_What you have to do_
An exact reproduction of the records is required. Images must be left out.

** Available data follows **

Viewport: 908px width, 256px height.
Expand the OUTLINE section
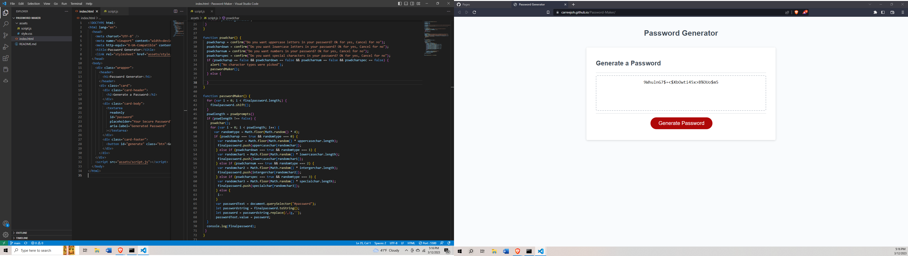22,233
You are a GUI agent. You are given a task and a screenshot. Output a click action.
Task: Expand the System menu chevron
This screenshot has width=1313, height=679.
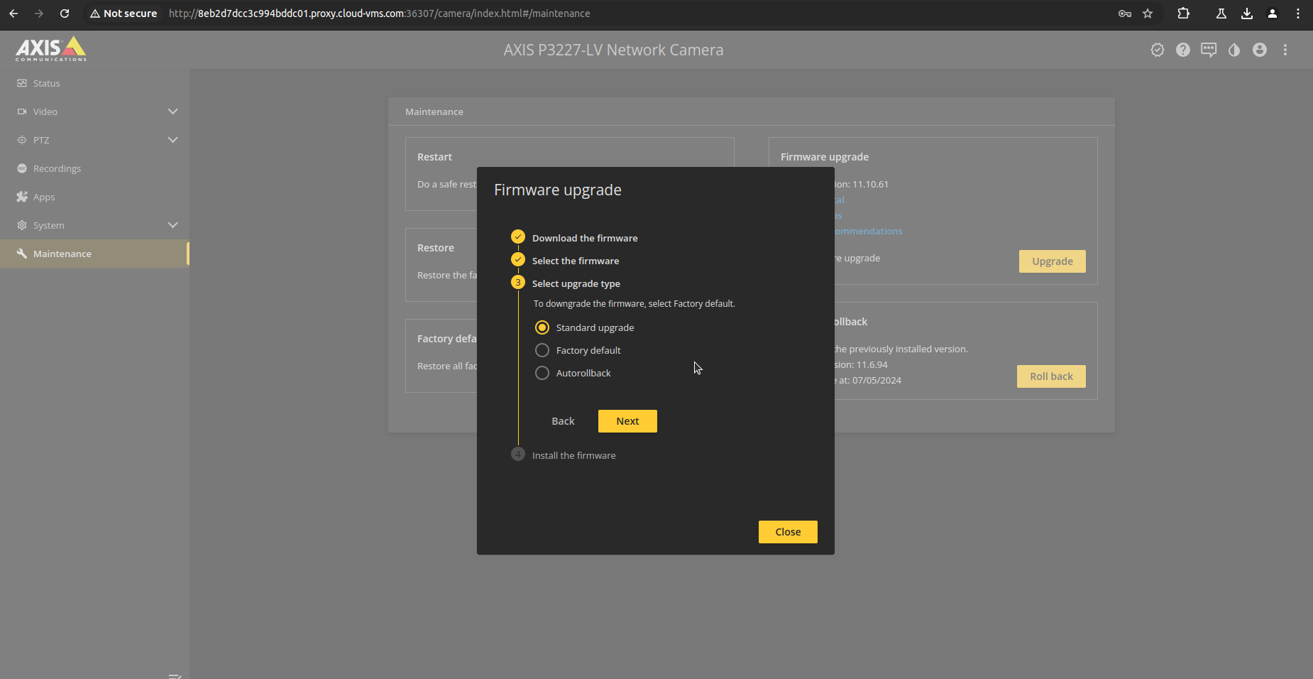pyautogui.click(x=172, y=225)
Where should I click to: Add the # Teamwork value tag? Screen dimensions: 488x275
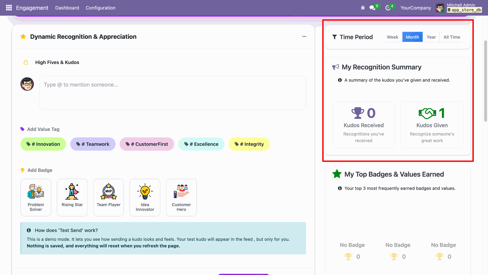pos(93,144)
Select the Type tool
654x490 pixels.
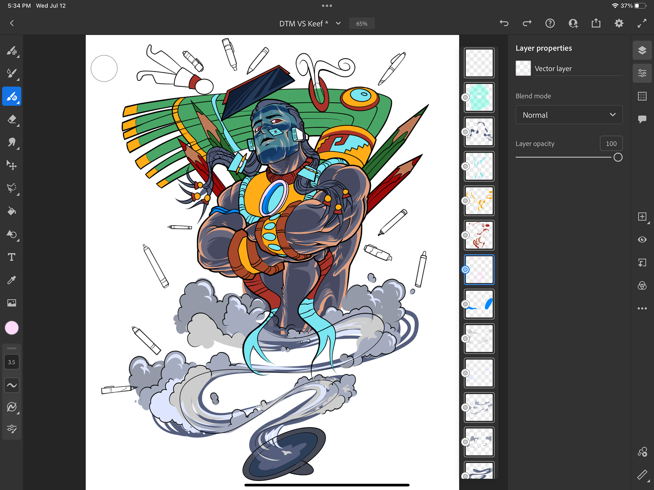click(12, 257)
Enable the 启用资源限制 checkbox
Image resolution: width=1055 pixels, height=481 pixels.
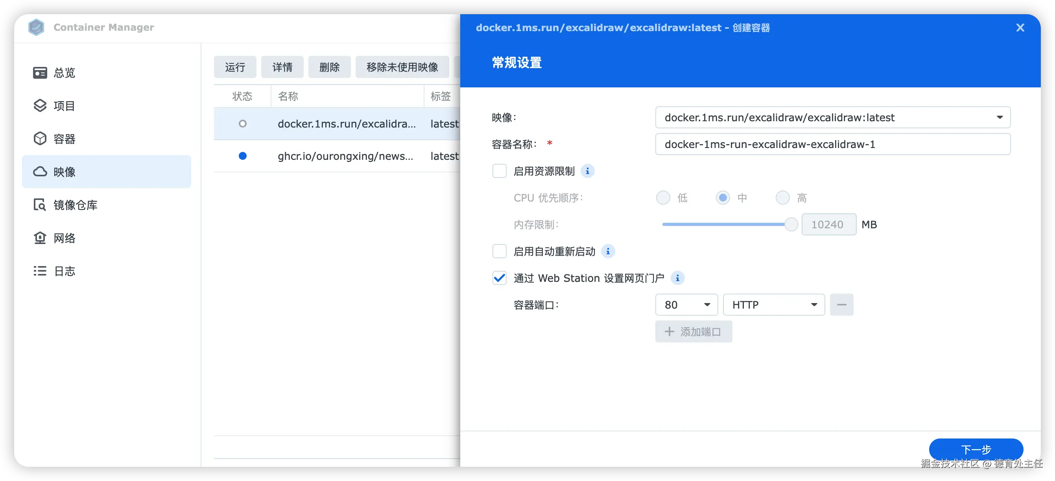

** End of Available data **

_Output_
Viewport: 908px width, 256px height.
Expand the OUTLINE section
22,233
You are a GUI agent. You are given a task and a screenshot. Output a click action.
Task: Expand the System menu chevron
This screenshot has width=1313, height=679.
pyautogui.click(x=172, y=225)
Where should I click to: Add the # Teamwork value tag? Screen dimensions: 488x275
pos(93,144)
Select the Type tool
654x490 pixels.
click(12, 257)
Enable the 启用资源限制 checkbox
Image resolution: width=1055 pixels, height=481 pixels.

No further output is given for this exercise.